Afin de profiter des bienfaits de la mondialisation tout en assurant une résilience, le CAE a identifié 644 produits que les entreprises françaises importent et qui sont indispensables au processus de production. Cette dépendance met l’économie française en situation de vulnérabilité, notamment parce que ces importations sont extra-européennes et proviennent d’un nombre réduit de fournisseurs. La Chine et les Etats-Unis dominent, par exemple, le secteur de la chimie et de la pharmacie notamment la production des vitamines B3, B5, B1 ou encore les carbonates.
Relocaliser l'industrie oui, mais comment ?
Dans un rapport que France Inter a pu consulter, le Conseil d'Analyse économique propose au gouvernement une "stratégie de résilience dans la mondialisation".https://t.co/fN6Jl5cNkf pic.twitter.com/SKRger4q29— France Inter (@franceinter) April 22, 2021
Toutefois, ces 644 produits ne représentent que 4 % de la valeur des importations de la France. Le CAE affirme ainsi qu’on y trouve des minerais comme le tungstène, des produits de chimie inorganique comme l’iode, d’autres de chimie organique dont certains antibiotiques, ainsi que des appareils médicaux comme les IRM. Après avoir identifié ces produits, il s’agira pour la France “d’encourager la diversification des approvisionnements, ou des alliances stratégiques lorsque d’autres partenaires commerciaux peuvent être mobilisés, notamment au niveau européen”.

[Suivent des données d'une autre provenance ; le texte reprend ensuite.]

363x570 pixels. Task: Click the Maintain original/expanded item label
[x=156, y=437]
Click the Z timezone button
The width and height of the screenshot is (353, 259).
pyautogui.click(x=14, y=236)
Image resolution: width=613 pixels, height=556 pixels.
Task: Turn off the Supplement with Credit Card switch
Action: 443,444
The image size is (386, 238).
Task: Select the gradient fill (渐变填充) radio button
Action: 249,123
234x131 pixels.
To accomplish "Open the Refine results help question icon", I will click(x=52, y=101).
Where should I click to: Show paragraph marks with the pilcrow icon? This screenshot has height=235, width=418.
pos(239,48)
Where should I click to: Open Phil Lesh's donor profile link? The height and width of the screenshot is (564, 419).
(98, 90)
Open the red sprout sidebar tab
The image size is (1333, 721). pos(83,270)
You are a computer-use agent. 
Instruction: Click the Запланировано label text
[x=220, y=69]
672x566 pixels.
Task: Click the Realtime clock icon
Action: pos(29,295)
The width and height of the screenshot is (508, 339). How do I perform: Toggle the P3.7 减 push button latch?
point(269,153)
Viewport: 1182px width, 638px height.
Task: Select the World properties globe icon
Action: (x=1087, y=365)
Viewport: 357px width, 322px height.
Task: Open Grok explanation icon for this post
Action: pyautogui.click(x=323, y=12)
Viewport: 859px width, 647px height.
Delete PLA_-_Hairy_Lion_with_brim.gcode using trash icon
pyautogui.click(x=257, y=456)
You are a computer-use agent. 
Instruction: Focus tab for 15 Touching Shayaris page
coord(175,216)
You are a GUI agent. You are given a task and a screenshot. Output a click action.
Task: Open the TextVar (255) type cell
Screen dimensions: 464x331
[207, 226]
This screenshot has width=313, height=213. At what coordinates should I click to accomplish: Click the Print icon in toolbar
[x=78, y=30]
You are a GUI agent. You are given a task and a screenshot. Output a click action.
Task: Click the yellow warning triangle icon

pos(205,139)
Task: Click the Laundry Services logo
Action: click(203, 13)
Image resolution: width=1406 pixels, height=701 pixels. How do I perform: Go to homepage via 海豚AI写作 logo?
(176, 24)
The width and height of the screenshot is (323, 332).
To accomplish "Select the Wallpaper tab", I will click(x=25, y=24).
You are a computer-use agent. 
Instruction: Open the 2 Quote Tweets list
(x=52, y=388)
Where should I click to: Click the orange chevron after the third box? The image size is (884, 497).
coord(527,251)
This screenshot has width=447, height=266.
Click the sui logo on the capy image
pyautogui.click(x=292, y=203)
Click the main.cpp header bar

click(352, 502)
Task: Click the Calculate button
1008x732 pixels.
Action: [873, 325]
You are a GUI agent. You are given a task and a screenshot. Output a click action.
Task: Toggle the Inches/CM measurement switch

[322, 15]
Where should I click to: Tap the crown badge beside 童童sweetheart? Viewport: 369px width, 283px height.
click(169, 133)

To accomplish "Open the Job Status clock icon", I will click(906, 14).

Un choix à faire entre relocalisation et diversification
La stratégie de résilience, pour être efficace, doit être calibrée en fonction de chaque produit. Si cette stratégie n’est pas mise en place, cela pourrait même nuire au plan de relance amorcé par l’Etat. Pour Philippe Martin, le président du CAE, les gains de la mondialisation “sont très diffus, mais les pertes très concentrées”. Un exemple pour illustrer cela : l’ouverture avec la Chine. En effet, les gains de pouvoir d’achat ont été massifs soit 30 milliards d’euros de pouvoir d’achat en plus par an, mais se sont accompagnés de la destruction de 104 000 postes depuis les années 2000, concentrés sur les actifs peu qualifiés. Pour que la mondialisation soit soutenable pour l’ensemble de la population et éviter une dépendance économique grave ainsi que des tensions sociales, ces secteurs doivent donc être soutenus.
Pour le CAE, il convient donc d’établir des critères pour quantifier l’efficacité des subventions publiques. Il est d’abord pour lui indispensable de mieux allouer les subventions : diversifier les approvisionnements, consacrer la majorité des subventions à l’innovation pour relocaliser la production en France dans les secteurs d’avenir ou dans des secteurs ou l’Union Européenne, a un avantage comparatif considérable. La France semble donc vouloir accompagner sa relance d’une vraie stratégie de priorisation, et les débats des prochains mois à l’approche de l’élection présidentielle devraient encore se renforcer sur ce sujet.